Extracted data START
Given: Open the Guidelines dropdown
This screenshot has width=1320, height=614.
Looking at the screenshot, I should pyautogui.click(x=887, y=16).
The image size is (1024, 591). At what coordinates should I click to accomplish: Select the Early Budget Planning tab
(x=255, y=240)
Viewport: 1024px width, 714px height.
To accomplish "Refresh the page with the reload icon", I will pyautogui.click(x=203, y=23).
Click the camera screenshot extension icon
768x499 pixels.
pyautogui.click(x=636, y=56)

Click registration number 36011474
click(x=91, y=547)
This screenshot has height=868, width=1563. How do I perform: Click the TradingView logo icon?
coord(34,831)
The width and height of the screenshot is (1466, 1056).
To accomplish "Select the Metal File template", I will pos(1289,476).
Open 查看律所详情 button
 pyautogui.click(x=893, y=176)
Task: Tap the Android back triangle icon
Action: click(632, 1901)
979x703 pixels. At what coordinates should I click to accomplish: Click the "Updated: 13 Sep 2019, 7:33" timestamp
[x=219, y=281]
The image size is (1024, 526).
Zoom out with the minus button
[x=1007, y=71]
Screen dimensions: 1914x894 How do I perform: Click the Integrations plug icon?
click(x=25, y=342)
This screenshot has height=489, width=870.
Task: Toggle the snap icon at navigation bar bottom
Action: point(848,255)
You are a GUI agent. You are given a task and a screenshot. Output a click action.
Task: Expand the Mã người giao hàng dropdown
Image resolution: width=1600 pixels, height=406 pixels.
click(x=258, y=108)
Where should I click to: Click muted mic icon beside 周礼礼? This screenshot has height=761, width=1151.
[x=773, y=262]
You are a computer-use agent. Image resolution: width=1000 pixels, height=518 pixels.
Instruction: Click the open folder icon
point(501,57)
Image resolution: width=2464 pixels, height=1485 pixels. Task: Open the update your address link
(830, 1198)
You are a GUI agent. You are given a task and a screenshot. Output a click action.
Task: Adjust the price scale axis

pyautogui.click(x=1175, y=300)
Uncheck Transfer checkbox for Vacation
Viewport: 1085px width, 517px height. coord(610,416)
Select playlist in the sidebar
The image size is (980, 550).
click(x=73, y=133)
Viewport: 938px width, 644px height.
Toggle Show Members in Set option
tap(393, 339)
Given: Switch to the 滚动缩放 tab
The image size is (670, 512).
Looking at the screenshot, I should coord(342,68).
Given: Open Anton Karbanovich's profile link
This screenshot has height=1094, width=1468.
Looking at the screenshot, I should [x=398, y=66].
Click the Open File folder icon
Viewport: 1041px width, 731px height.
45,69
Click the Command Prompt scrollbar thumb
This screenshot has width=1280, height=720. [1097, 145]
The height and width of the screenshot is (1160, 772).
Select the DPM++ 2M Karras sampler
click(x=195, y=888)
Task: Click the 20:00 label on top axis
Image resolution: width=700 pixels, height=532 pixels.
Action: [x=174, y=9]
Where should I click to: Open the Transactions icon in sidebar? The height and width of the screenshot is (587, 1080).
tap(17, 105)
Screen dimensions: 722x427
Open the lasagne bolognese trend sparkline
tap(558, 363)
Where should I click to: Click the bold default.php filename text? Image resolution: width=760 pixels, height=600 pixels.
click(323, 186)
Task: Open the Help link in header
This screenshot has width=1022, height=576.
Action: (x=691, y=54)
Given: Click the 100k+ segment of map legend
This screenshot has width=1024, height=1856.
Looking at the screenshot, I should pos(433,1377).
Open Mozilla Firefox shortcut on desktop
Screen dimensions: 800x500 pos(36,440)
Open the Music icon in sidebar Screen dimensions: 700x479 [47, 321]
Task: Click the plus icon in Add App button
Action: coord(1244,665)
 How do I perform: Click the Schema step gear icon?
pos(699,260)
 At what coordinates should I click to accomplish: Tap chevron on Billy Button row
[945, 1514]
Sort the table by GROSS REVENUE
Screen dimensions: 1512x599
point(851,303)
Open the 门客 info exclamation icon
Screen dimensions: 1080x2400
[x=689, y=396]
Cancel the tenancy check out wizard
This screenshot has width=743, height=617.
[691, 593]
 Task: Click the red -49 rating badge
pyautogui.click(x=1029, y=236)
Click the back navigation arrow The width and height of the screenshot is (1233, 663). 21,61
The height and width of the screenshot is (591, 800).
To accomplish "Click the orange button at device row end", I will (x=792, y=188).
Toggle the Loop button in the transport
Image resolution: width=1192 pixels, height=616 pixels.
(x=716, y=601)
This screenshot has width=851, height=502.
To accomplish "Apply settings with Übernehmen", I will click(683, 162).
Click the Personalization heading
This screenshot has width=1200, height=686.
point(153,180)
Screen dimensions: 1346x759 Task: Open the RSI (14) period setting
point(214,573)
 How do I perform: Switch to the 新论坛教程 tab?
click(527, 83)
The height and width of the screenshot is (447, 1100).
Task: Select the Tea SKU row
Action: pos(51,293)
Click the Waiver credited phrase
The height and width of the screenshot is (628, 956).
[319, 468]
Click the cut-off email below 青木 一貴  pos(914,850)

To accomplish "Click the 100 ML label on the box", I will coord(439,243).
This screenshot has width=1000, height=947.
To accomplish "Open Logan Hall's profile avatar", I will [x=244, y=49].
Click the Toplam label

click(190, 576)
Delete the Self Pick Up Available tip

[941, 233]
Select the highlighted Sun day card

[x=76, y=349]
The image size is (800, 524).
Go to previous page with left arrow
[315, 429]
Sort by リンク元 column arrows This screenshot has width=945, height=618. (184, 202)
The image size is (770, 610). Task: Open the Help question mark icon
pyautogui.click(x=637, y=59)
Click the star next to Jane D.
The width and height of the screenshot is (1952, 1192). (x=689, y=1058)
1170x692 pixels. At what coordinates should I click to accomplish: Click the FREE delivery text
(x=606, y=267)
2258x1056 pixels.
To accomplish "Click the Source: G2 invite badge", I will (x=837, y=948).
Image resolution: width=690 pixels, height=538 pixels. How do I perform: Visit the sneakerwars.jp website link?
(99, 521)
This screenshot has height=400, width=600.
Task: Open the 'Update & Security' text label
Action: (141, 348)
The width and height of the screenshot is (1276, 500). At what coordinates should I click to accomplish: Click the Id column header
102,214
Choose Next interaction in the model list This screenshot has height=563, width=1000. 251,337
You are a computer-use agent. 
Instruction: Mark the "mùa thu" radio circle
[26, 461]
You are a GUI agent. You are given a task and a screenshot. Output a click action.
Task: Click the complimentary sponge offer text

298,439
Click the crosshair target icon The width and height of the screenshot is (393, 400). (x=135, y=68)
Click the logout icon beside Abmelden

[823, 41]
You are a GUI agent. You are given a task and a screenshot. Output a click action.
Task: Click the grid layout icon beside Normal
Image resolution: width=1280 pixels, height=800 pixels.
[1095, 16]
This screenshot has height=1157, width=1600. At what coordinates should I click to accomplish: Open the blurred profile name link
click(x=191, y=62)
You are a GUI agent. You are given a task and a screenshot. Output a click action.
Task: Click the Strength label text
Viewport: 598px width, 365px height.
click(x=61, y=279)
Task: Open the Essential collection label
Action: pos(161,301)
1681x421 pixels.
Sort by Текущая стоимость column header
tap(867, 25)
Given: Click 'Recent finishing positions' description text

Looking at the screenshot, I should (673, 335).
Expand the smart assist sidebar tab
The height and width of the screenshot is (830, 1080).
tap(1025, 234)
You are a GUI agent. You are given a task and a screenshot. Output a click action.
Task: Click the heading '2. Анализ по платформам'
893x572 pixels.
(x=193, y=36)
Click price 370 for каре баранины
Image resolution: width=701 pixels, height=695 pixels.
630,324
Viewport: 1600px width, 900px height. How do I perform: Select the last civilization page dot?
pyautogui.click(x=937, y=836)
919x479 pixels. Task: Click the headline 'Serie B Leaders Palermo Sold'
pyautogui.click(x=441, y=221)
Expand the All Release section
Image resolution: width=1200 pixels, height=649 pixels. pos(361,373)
Extracted data END
Among the lines above, find those holding "heading" and copy each one.

Click the Personalization heading
Task: Click the heading '2. Анализ по платформам'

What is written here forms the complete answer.